Abstract

This investigation endeavors to scrutinize the resistance profiles to antifungal agents, alongside the clinical distribution of Candida isolates that yielded positive results in blood cultures at Suining Central Hospital spanning the years 2015 to 2023. The objective is to provide crucial epidemiological insights that may aid in early clinical intervention and judicious deployment of antifungal therapies. This retrospective analysis analyses data on 182 different Candida strains with positive clinical blood cultures obtained from the Microbiology Laboratory of Suining Central Hospital over a period of nine consecutive years. The study involved identification of Candida species and assessment of resistance patterns to fungal drugs. Our analysis revealed that the median age of patients diagnosed with Candidaemia from the 182 strains was 62 years, with a distribution of 63.7% females and 36.3% males. Within the cohort of 182 Candida strains, Candida albicans constituted 32.4%, while non-albicans Candida species comprised 67.6% of the cases.

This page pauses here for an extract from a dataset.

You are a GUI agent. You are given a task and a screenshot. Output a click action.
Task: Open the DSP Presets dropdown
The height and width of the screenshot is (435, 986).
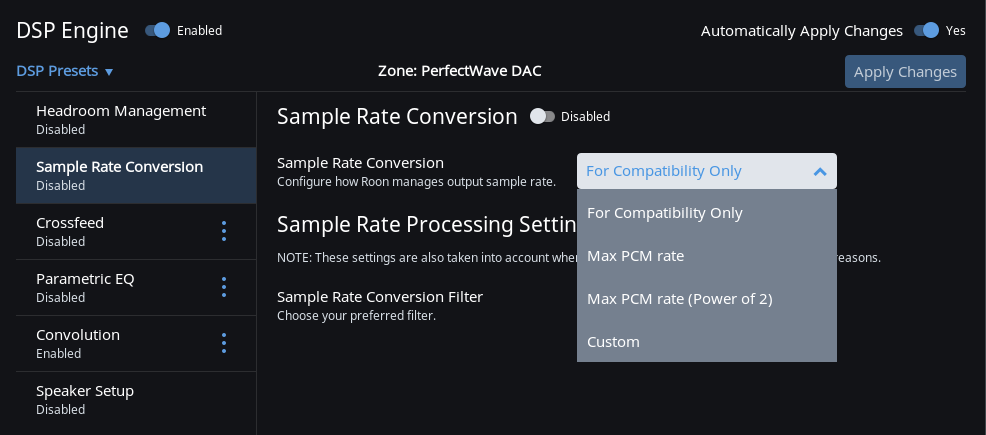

Specifically, Candida tropicalis represented 37.4%, Candida glabrata 12.1%, Candida parapsilosis 11.0%,Candida guilliermondii 3.8%, and both Candida krusei and Candida Dublin accounted for 1.6% each. These Candida species were predominantly identified in intensive care units (ICU), hematology, gastroenterology, neurology centers, and endocrine metabolism units. The findings of this investigation suggest a shift in the prevalence of non-Candida albicans species, notably C. tropicalis, as the predominant cause of Candidaemia at Suining Central Hospital, surpassing C. albicans. Although instances of antifungal resistance are infrequent, there has been a notable rise in resistance to azoles. This study provides important insights into the local epidemiology, which will be essential for informing the selection of empirical antifungal therapy and contributing to the global surveillance of antifungal resistance.